* BEGIN Information shown *

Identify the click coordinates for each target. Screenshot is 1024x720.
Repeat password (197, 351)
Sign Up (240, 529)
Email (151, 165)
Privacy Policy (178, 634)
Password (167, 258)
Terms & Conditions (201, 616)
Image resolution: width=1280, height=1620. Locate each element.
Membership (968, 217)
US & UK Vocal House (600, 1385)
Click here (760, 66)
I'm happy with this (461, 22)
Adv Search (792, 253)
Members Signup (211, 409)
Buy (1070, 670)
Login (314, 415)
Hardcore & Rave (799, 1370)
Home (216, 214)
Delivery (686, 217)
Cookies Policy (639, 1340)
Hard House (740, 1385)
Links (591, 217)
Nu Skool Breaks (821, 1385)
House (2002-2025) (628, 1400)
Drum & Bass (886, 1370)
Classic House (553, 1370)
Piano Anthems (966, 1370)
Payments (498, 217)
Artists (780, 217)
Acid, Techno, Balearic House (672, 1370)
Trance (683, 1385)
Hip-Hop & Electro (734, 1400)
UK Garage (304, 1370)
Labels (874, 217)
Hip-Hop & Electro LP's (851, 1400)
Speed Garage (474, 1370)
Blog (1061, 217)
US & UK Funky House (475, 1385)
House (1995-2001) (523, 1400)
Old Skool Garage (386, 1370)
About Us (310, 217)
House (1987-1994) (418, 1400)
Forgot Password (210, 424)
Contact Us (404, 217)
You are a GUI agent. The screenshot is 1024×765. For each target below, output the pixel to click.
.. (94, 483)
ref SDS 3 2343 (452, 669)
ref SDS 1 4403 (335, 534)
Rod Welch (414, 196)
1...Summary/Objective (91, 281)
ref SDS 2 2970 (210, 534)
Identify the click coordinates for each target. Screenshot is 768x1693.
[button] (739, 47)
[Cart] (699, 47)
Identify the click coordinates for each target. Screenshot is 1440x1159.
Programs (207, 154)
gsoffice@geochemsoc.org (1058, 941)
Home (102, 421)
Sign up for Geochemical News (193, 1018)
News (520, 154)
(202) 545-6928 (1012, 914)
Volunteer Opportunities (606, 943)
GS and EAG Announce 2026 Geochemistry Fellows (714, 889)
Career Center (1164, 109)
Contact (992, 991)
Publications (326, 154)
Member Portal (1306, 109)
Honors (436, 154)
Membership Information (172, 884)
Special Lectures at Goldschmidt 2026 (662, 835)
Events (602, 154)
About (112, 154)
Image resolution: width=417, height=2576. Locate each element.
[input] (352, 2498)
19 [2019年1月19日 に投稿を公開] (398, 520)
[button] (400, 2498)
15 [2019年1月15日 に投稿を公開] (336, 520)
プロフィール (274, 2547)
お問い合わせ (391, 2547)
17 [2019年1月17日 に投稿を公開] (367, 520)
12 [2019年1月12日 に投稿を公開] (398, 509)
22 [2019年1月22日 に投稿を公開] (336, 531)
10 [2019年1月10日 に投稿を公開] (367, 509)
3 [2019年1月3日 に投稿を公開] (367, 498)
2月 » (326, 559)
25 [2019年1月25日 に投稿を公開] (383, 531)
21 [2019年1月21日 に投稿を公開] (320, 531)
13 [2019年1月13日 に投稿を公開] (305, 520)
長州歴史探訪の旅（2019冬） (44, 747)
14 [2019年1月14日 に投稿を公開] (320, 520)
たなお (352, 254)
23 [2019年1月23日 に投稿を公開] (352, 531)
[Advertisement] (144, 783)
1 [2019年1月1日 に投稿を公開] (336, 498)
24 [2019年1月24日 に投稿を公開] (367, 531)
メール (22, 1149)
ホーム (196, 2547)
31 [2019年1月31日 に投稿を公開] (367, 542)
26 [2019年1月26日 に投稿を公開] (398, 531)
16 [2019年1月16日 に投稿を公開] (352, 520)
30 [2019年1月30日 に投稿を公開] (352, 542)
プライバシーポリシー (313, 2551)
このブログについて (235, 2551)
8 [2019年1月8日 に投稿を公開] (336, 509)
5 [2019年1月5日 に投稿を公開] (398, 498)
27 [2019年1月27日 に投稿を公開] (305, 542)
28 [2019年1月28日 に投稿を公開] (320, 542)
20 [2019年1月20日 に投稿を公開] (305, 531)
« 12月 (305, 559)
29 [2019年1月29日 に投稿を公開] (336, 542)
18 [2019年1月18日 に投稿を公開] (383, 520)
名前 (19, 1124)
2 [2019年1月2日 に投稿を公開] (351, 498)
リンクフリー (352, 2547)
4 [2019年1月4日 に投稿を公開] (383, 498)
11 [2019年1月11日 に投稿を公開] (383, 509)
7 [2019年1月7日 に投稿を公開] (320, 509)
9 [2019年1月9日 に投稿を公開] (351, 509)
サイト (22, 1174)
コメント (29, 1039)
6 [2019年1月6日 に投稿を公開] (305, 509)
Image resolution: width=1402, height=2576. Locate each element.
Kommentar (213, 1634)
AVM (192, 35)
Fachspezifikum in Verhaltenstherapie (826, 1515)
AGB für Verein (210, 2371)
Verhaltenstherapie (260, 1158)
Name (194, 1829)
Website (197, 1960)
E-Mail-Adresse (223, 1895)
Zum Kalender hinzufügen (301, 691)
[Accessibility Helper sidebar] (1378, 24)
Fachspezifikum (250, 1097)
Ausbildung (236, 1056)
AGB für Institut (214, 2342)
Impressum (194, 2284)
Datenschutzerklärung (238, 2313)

* END Information shown *

Stated exercise: Update the listing above, changing every "click coordinates" to "click position" and keeping every other line and character as it is.

Written answer:
Identify the click position for each target. Screenshot is 1024x720.
Repeat password (197, 351)
Sign Up (240, 529)
Email (151, 165)
Privacy Policy (178, 634)
Password (167, 258)
Terms & Conditions (201, 616)
Image resolution: width=1280, height=1620. Locate each element.
Membership (968, 217)
US & UK Vocal House (600, 1385)
Click here (760, 66)
I'm happy with this (461, 22)
Adv Search (792, 253)
Members Signup (211, 409)
Buy (1070, 670)
Login (314, 415)
Hardcore & Rave (799, 1370)
Home (216, 214)
Delivery (686, 217)
Cookies Policy (639, 1340)
Hard House (740, 1385)
Links (591, 217)
Nu Skool Breaks (821, 1385)
House (2002-2025) (628, 1400)
Drum & Bass (886, 1370)
Classic House (553, 1370)
Piano Anthems (966, 1370)
Payments (498, 217)
Artists (780, 217)
Acid, Techno, Balearic House (672, 1370)
Trance (683, 1385)
Hip-Hop & Electro (734, 1400)
UK Garage (304, 1370)
Labels (874, 217)
Hip-Hop & Electro LP's (851, 1400)
Speed Garage (474, 1370)
Blog (1061, 217)
US & UK Funky House (475, 1385)
House (1995-2001) (523, 1400)
Old Skool Garage (386, 1370)
About Us (310, 217)
House (1987-1994) (418, 1400)
Forgot Password (210, 424)
Contact Us (404, 217)
You are a GUI agent. The screenshot is 1024×765. For each target below, output the pixel to click.
.. (94, 483)
ref SDS 3 2343 (452, 669)
ref SDS 1 4403 (335, 534)
Rod Welch (414, 196)
1...Summary/Objective (91, 281)
ref SDS 2 2970 (210, 534)
Identify the click position for each target. Screenshot is 768x1693.
[button] (739, 47)
[Cart] (699, 47)
Identify the click position for each target. Screenshot is 1440x1159.
Programs (207, 154)
gsoffice@geochemsoc.org (1058, 941)
Home (102, 421)
Sign up for Geochemical News (193, 1018)
News (520, 154)
(202) 545-6928 (1012, 914)
Volunteer Opportunities (606, 943)
GS and EAG Announce 2026 Geochemistry Fellows (714, 889)
Career Center (1164, 109)
Contact (992, 991)
Publications (326, 154)
Member Portal (1306, 109)
Honors (436, 154)
Membership Information (172, 884)
Special Lectures at Goldschmidt 2026 (662, 835)
Events (602, 154)
About (112, 154)
Image resolution: width=417, height=2576. Locate each element.
[input] (352, 2498)
19 [2019年1月19日 に投稿を公開] (398, 520)
[button] (400, 2498)
15 [2019年1月15日 に投稿を公開] (336, 520)
プロフィール (274, 2547)
お問い合わせ (391, 2547)
17 [2019年1月17日 に投稿を公開] (367, 520)
12 [2019年1月12日 に投稿を公開] (398, 509)
22 [2019年1月22日 に投稿を公開] (336, 531)
10 [2019年1月10日 に投稿を公開] (367, 509)
3 [2019年1月3日 に投稿を公開] (367, 498)
2月 » (326, 559)
25 [2019年1月25日 に投稿を公開] (383, 531)
21 [2019年1月21日 に投稿を公開] (320, 531)
13 [2019年1月13日 に投稿を公開] (305, 520)
長州歴史探訪の旅（2019冬） (44, 747)
14 [2019年1月14日 に投稿を公開] (320, 520)
たなお (352, 254)
23 [2019年1月23日 に投稿を公開] (352, 531)
[Advertisement] (144, 783)
1 [2019年1月1日 に投稿を公開] (336, 498)
24 [2019年1月24日 に投稿を公開] (367, 531)
メール (22, 1149)
ホーム (196, 2547)
31 [2019年1月31日 に投稿を公開] (367, 542)
26 [2019年1月26日 に投稿を公開] (398, 531)
16 [2019年1月16日 に投稿を公開] (352, 520)
30 [2019年1月30日 に投稿を公開] (352, 542)
プライバシーポリシー (313, 2551)
このブログについて (235, 2551)
8 [2019年1月8日 に投稿を公開] (336, 509)
5 [2019年1月5日 に投稿を公開] (398, 498)
27 [2019年1月27日 に投稿を公開] (305, 542)
28 [2019年1月28日 に投稿を公開] (320, 542)
20 [2019年1月20日 に投稿を公開] (305, 531)
« 12月 (305, 559)
29 [2019年1月29日 に投稿を公開] (336, 542)
18 [2019年1月18日 に投稿を公開] (383, 520)
名前 (19, 1124)
2 [2019年1月2日 に投稿を公開] (351, 498)
リンクフリー (352, 2547)
4 [2019年1月4日 に投稿を公開] (383, 498)
11 [2019年1月11日 に投稿を公開] (383, 509)
7 [2019年1月7日 に投稿を公開] (320, 509)
9 [2019年1月9日 に投稿を公開] (351, 509)
サイト (22, 1174)
コメント (29, 1039)
6 [2019年1月6日 に投稿を公開] (305, 509)
Image resolution: width=1402, height=2576. Locate each element.
Kommentar (213, 1634)
AVM (192, 35)
Fachspezifikum in Verhaltenstherapie (826, 1515)
AGB für Verein (210, 2371)
Verhaltenstherapie (260, 1158)
Name (194, 1829)
Website (197, 1960)
E-Mail-Adresse (223, 1895)
Zum Kalender hinzufügen (301, 691)
[Accessibility Helper sidebar] (1378, 24)
Fachspezifikum (250, 1097)
Ausbildung (236, 1056)
AGB für Institut (214, 2342)
Impressum (194, 2284)
Datenschutzerklärung (238, 2313)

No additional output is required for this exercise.